SHORT PROBLEM: Convert the listing, from its start through the line containing "Italian Fennel Salad", inclusive, into a Markdown table with the columns "Row" and "Line", numbering each line and omitting blank lines.

INPUT RECORDS:
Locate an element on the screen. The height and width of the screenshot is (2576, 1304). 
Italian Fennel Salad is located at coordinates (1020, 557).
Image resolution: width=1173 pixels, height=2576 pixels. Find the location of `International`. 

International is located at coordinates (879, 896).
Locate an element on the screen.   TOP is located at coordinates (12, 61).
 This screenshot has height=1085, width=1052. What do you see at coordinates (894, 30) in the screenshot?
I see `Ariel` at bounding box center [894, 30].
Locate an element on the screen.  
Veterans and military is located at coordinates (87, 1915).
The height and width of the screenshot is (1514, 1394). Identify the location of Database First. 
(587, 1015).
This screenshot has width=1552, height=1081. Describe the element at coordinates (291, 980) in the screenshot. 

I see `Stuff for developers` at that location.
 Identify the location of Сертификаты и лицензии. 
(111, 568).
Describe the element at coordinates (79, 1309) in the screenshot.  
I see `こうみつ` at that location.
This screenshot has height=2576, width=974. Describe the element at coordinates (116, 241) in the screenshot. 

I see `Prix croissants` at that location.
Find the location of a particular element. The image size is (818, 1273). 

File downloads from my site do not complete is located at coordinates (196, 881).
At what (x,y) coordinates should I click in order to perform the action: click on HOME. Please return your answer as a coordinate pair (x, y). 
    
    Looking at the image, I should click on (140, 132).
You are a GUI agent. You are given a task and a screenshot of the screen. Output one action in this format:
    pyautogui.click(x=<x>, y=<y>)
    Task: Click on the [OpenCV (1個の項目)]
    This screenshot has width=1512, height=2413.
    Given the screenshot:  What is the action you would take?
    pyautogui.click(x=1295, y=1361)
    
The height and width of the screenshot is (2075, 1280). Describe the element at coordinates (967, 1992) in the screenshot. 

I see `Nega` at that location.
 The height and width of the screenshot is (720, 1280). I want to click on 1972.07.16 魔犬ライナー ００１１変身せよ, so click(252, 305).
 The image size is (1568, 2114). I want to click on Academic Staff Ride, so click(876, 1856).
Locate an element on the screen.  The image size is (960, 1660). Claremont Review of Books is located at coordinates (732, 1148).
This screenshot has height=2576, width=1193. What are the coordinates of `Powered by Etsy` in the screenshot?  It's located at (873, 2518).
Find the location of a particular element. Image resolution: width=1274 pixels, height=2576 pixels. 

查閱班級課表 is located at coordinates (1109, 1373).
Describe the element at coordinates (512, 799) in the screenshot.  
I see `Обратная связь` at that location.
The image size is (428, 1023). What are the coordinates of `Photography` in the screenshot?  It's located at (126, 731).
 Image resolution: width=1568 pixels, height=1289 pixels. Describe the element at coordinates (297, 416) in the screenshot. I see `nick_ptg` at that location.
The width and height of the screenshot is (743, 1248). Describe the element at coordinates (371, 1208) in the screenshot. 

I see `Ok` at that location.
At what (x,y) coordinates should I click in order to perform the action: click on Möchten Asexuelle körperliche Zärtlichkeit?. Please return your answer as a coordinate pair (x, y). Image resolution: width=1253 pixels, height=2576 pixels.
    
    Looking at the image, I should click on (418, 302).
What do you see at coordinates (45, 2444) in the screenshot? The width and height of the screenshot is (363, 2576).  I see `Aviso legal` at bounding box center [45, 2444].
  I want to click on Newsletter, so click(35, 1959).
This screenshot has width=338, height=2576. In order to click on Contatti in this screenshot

COMPLETE ANSWER:
| Row | Line |
|---|---|
| 1 | Locate an element on the screen. The height and width of the screenshot is (2576, 1304).  |
| 2 | Italian Fennel Salad is located at coordinates (1020, 557). |